#### [Data items]

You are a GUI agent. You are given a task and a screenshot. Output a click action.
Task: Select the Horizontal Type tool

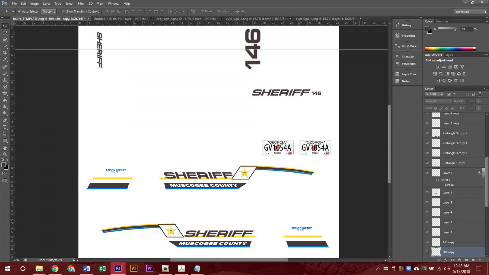click(x=5, y=127)
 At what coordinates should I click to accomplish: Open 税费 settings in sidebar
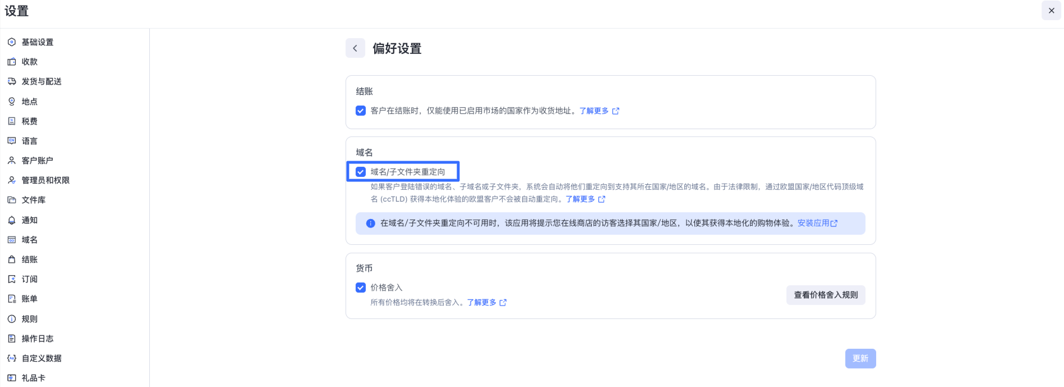[x=29, y=121]
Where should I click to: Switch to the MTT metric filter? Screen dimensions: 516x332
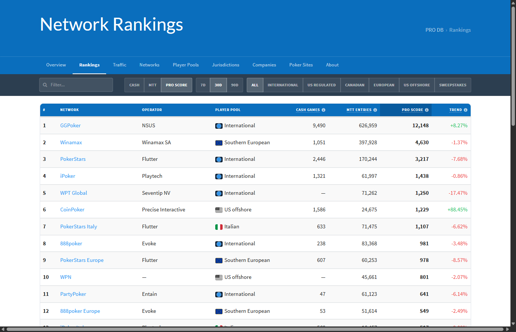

#### [Exercise brief]
Drop every image, please, and write out the data above exactly as shown.

#### [Result of this exercise]
You are a GUI agent. You are given a task and a screenshot. Output a click action.
Task: Select the Horizontal Type tool

click(x=5, y=127)
 At what coordinates should I click to accomplish: Open 税费 settings in sidebar
[x=29, y=121]
Where should I click to: Switch to the MTT metric filter? Screen dimensions: 516x332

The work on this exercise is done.